# HMM State Clustering
In this notebook we'll explore a post-hoc method for clustering HMM states.
The idea is, given an HMM which has been fit to data, we reduce the number of states hierarchically by merging pairs of states. Let's say we start with an HMM with K states. The idea is that we'll try merging every pair of states and see which merge makes the log-likelihood of the data go down the least. Once we find that pair, we have K-1 states, and we repeat this process until we have satisfactorily few states.

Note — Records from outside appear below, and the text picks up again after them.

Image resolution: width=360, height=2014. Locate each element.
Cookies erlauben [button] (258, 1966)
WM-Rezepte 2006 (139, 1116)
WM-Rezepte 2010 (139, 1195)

**Note**: This notebook is a little rough around the edges.

In [159]:
import os
import pickle
import joblib
import time

import autograd.numpy as np
import autograd.numpy.random as npr
npr.seed(0)

from sklearn.utils import check_array, check_random_state

import ssm
from ssm.util import find_permutation
from ssm.plots import gradient_cmap, white_to_color_cmap

import hmmlearn
from hmmlearn import hmm
from hmmlearn import _utils
from hmmlearn.utils import normalize

import matplotlib.pyplot as plt
%matplotlib inline

import scipy.stats as stats

import seaborn as sns
sns.set_style("white")
sns.set_context("talk")

color_names = [
    "windows blue",
    "red",
    "amber",
    "faded green",
    "dusty purple",
    "orange"
    ]

colors = sns.xkcd_palette(color_names)
cmap = gradient_cmap(colors)

In [160]:
filename = '/Users/Caravaggio/Downloads/m1_fr0.1hz_30hz_0s_7200s_0.1s_bins_nooverlap.sav'

with open(filename, 'rb') as file:
    spike_times_all_neurons = joblib.load(file)

# Convert to numpy array
spike_times_all_neurons = np.array(spike_times_all_neurons)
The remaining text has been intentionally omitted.